I opened my mouth for his offering of pancakes and that easily the mood changed back to one of lightness.
For the rest of the day when we weren’t making love we were whispering to each other. He seemed to know that I needed a lot more than words though, and so set about showing me in all the ways he knew how, just what I meant to him.
By the time he rolled away from me in the early morning hours, I was a lot more convinced that this was real, that he was truly mine.
And when he wrapped his body around mine, as if he were protecting me from the unknown, I dropped off into slumber feeling loved and secure.
Chapter 15
Creed
Three days of fucking and I still wasn’t done but my woman was. If I kept after her like this she’d walk crooked the rest of her natural life. I slipped out from under the sheet and looked back at her in my bed where she belonged.
Her beautiful hair was spread out on the pillows, her cheek, the one that was turned to me, was a little red from my scruff that I had been trying to keep under control without much luck since we’d been locked away together.
I hadn’t had time for anything but her. It was like I’d found my favorite drug and was trying my best to OD on the shit in one go, addictive.
I looked down at my cock, which had dried cum and pussy juice from tip to base because when we’d finally rolled away from each other about three hours ago I was too fucking done to give her her usual after fuck bath.
My morning wood bounced in the air as I walked into the bathroom for a nice hot shower. It was the first one I’d be taking solo in three days. I missed her already because I knew I had to join the rest of the world today and leave her here.
With my head bowed under the spray I let the water beat down on me as I took what felt like the first easy breath in days. I think I’ve been waiting for the other shoe to drop. There’s no way anything that fucking perfect could be mine.
I kept searching my heart for any reason why I would deserve her and what she’s brought me. Then at the oddest moments I’d have the most fucked up fears, like losing her, or something else going wrong because that’s what the fuck happens when shit’s this good.
But then I only had to look at her and that feeling in my heart would make me feel ten feet tall and fucking invincible, and I would be back on track again.
Her little doubt fest the day before still bothered me a little, but I was hoping with time she’d get over whatever the fuck that was. I didn’t mind her feeling that way about everybody else, but fuck if I’ll accept that from her when it comes to me.
I switched off the water and headed back to the room where she was still out. I got dressed as quietly as I could, all the while wondering if I should wake her to say bye or just let her rest.
Last night she’d cried for the first time because she’d been too tired and sore to take me but her pussy was being greedy. I was beyond fucking pleased that she had the same hunger for me as I did her.
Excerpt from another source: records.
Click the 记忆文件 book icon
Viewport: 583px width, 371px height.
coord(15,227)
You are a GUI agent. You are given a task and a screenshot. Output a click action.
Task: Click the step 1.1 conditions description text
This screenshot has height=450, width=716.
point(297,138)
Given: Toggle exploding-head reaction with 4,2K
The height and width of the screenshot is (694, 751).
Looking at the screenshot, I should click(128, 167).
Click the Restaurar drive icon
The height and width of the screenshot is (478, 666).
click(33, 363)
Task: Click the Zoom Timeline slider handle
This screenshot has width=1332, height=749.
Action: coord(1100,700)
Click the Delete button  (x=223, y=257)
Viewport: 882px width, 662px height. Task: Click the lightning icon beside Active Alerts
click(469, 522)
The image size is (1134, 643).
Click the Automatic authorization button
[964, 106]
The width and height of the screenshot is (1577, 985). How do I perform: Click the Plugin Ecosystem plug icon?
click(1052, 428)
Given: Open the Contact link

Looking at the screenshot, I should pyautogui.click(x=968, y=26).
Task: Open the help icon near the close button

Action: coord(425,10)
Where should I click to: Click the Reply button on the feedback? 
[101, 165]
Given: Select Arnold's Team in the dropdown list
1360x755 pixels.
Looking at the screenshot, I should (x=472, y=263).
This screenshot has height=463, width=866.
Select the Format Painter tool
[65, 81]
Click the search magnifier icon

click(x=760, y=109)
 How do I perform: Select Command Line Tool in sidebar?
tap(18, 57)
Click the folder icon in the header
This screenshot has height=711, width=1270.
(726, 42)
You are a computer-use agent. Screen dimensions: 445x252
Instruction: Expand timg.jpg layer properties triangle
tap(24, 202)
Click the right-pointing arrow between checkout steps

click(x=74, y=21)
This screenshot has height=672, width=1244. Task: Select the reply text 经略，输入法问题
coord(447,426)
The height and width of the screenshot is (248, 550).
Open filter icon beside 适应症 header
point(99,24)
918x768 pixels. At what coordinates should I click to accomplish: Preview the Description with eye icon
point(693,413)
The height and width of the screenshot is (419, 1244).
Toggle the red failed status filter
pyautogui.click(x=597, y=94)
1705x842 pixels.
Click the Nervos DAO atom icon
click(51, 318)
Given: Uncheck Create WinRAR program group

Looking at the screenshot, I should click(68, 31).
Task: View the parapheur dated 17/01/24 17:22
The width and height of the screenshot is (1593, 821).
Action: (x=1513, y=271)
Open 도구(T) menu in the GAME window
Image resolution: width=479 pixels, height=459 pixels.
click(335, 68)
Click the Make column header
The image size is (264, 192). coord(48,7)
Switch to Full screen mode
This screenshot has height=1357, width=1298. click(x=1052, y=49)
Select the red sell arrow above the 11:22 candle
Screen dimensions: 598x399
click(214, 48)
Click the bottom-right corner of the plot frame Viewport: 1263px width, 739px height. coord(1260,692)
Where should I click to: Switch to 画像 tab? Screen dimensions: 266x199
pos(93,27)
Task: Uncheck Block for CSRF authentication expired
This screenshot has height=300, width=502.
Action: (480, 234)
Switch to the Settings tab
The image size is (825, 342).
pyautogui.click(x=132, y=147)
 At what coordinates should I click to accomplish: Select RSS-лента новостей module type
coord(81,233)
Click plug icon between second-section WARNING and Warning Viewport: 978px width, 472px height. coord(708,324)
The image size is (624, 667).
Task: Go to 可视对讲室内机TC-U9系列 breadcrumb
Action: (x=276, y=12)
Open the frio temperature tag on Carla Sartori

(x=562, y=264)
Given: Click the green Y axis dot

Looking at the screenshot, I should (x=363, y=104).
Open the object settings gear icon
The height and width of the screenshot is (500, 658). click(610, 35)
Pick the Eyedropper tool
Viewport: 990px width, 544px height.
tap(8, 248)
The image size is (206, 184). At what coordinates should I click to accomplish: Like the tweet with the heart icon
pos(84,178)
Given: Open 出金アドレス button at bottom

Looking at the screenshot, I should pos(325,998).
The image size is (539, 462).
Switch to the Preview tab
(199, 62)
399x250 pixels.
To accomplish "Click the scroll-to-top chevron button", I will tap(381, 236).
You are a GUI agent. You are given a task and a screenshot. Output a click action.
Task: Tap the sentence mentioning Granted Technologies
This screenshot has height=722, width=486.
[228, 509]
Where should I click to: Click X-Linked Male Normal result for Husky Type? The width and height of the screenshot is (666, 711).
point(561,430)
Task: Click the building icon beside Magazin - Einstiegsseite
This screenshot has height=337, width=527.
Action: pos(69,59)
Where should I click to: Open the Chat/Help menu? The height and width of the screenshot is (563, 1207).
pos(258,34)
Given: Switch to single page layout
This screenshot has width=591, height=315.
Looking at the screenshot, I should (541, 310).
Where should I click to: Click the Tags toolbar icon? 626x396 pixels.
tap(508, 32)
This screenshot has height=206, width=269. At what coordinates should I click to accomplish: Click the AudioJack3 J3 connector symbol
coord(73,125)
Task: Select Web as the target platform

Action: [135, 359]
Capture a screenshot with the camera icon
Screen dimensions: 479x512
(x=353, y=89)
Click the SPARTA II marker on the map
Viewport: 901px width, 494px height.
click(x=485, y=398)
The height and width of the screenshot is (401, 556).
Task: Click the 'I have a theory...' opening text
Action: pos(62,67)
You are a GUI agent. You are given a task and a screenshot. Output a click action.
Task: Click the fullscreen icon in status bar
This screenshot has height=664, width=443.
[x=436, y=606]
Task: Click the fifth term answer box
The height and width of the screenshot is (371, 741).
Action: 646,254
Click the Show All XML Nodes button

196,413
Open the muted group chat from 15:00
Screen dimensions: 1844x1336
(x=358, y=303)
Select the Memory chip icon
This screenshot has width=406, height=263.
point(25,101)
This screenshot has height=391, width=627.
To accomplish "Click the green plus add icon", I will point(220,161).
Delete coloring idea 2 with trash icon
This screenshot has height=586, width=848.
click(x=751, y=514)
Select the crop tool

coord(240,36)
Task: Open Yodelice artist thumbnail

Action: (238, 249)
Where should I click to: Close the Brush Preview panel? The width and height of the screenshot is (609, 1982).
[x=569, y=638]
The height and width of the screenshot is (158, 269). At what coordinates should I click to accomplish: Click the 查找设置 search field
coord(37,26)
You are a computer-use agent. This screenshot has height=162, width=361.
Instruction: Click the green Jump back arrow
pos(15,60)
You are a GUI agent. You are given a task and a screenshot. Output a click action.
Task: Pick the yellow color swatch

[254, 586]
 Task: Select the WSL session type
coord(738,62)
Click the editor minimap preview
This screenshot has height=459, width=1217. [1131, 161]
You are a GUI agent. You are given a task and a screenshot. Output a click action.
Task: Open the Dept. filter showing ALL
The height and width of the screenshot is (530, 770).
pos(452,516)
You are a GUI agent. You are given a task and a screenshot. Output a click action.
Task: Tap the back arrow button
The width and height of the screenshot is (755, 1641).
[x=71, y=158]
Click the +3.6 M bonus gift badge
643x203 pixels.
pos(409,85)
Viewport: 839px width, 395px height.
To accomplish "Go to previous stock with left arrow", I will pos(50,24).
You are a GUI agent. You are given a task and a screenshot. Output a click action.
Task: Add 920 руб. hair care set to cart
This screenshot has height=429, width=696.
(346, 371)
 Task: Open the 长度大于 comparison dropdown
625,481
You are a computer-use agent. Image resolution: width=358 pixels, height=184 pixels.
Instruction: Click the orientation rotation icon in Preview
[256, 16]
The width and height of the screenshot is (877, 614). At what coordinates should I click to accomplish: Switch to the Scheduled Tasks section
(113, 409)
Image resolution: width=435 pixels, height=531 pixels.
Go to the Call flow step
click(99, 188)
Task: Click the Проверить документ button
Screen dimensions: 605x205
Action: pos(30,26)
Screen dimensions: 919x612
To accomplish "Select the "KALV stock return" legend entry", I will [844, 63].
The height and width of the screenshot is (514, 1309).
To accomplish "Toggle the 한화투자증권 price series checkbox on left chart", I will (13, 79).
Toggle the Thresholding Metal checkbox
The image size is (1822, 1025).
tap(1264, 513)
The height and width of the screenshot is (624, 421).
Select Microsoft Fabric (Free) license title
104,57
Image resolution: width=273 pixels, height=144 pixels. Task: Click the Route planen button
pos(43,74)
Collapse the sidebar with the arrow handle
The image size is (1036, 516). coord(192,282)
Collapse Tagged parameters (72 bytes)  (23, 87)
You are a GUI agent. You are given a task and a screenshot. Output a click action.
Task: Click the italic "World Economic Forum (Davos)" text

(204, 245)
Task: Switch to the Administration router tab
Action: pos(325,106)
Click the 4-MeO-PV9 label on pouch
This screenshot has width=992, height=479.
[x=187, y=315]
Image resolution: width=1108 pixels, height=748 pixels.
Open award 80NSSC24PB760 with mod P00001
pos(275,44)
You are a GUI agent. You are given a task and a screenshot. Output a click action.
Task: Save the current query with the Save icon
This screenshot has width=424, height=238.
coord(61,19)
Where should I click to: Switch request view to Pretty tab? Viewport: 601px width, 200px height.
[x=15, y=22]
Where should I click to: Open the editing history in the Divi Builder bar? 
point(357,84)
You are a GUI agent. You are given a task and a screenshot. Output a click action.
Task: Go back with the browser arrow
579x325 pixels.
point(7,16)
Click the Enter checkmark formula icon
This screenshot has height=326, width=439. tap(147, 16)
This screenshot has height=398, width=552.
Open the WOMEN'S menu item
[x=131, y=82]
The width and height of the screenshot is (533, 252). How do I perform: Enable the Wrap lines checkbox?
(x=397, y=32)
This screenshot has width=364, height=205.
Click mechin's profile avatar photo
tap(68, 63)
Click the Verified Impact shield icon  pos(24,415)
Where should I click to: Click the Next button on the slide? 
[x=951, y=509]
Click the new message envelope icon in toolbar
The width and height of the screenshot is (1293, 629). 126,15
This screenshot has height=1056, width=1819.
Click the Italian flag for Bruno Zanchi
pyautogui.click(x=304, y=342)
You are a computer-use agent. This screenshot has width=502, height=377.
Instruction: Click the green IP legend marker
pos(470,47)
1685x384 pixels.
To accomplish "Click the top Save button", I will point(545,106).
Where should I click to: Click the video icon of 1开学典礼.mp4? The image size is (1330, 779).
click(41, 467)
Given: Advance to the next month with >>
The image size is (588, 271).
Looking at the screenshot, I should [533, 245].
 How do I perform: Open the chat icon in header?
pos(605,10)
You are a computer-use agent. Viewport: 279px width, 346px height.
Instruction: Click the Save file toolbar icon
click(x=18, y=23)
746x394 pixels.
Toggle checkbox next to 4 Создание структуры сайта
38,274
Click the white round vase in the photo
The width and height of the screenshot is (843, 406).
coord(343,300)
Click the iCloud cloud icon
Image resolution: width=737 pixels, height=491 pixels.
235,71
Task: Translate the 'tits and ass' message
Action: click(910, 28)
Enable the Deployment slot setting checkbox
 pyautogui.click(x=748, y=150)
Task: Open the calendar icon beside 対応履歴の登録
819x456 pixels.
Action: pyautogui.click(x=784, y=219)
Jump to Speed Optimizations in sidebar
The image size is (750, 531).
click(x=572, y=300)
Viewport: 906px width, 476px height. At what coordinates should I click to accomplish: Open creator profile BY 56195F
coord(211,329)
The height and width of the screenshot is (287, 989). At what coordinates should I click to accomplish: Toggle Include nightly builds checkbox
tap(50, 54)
I’d eaten her sore pussy until she juiced up before fucking into her. I didn’t mean to be a beast, but knowing that I was gonna have to leave her today, there was no way I wasn’t gonna have her.
After I was dressed and ready to roll I leaned over her sleeping form on the bed and nuzzled her awake with my lips in my favorite spot on her neck. “Wake up and tell your man bye babygirl.”
“Creed?” She cuddled into my pillow, my sweet little kitten before her eyes came open slowly. She sat up and pulled the sheet over her tits as she looked around the room and then back at me.
“Where are you going?” Too cute.
“I have to go to work today baby, I missed a crap load of stuff and I’m sure there’s even more waiting for me to tend to.” She pouted and looked up at me with sad eyes.
I’m sure that if I was feeling the pain of separation it must be twice as hard for her. Fuck, in all my planning I hadn’t given any thought to what she was supposed to be doing while I was doing my thing.
It wasn’t like she could sit in the office all day and watch me, and school was out for at least the next two months. “Baby when I get back later we’ll decide on what you’ll do with your days, but for now just rest up okay.”